UK Firm Produces Gasoline From Air
Companies across the globe are exploring alternative energy technologies that can help fuel vehicles with a lower environmental impact, including everything from biofuels to hydrogen cells to hybrid electric solutions. A UK firm is taking a different approach, using a chemical process to create fuel from air.
Air Fuel Synthesis claims to have created around 5 liters of petrol using a process in which carbon dioxide is combined with hydrogen molecules separated from water vapor. That process creates methanol, which is then passed through a gasoline fuel reactor to create petrol.
The process not only removes carbon dioxide from the atmosphere, but produces a clean-burning fuel that can be used in standard engines.
The two-year project was supported with £1.1 million in funding from private investors. The firm initially plans to provide fuel for the motorsport industry, but is looking for investors to expand operations and, hopefully, drive down the cost of production.

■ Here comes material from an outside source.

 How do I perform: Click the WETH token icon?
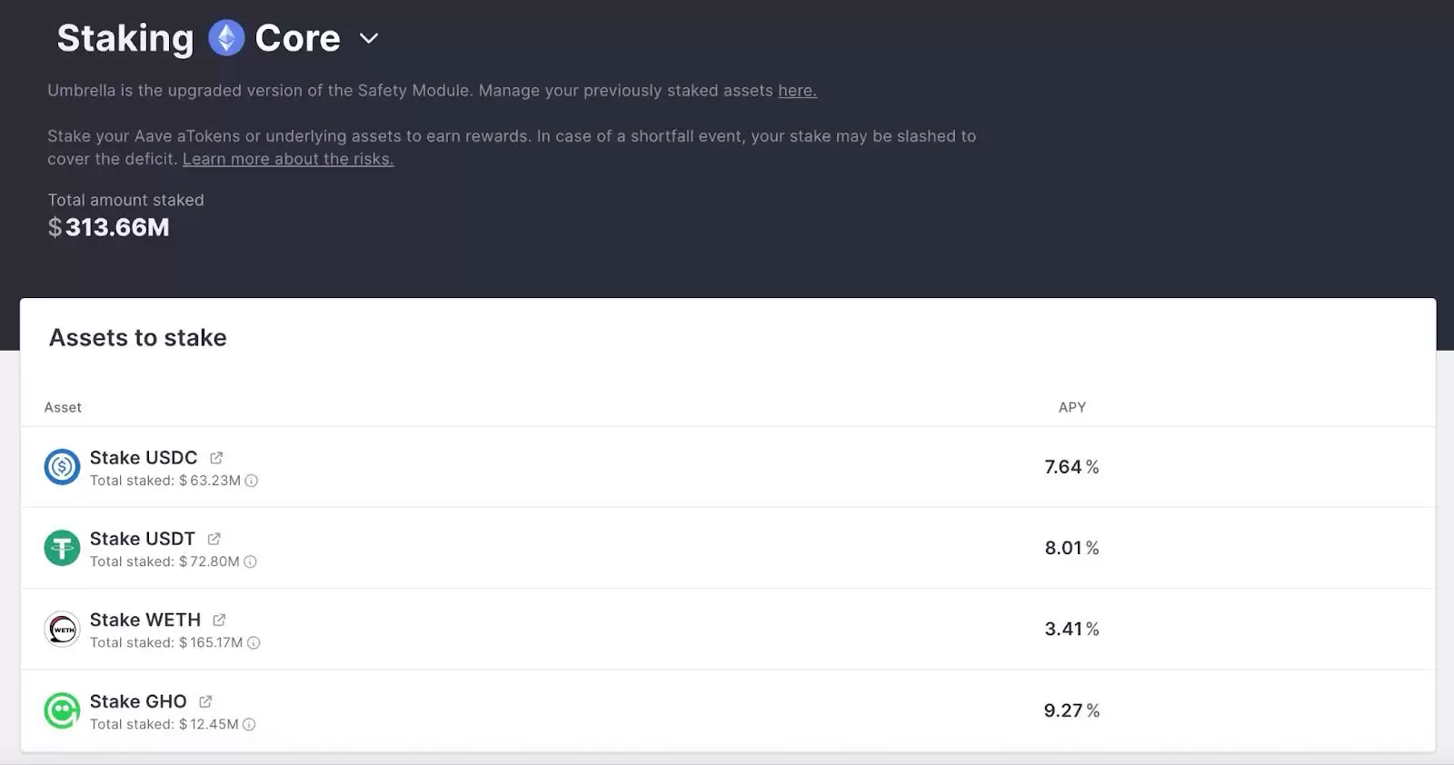pyautogui.click(x=61, y=629)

Of course, not everyone is convinced this is a logical route to take when it comes to reducing carbon emissions, since the process is complicated and requires massive amounts of electricity. To give you an idea of the scope, here’s what the company recently posted on its FAQ page:
We need 3.9kg of CO2 to make one kilogram, or about 3.1kg to make one litre of gasoline. A typical ammonia plant would make well over 1,000 tons of CO2 per day. So a large gasoline reactor would probably use all the CO2 from a very large ammonia plant. We need about 30 kilowatts of power to make one kilogram of gasoline. The main energy cost is the cost of making the hydrogen through electrolysis of water. Most hydrogen is manufactured by steam reforming fossil fuels but our objective is to use sustainable energy, such as wind, hydro, and perhaps solar.
To make a ton of gasoline we would need about four and a half tons of water. However, all the water used to make the hydrogen is regenerated during methanol and gasoline synthesis, and some could be recycled.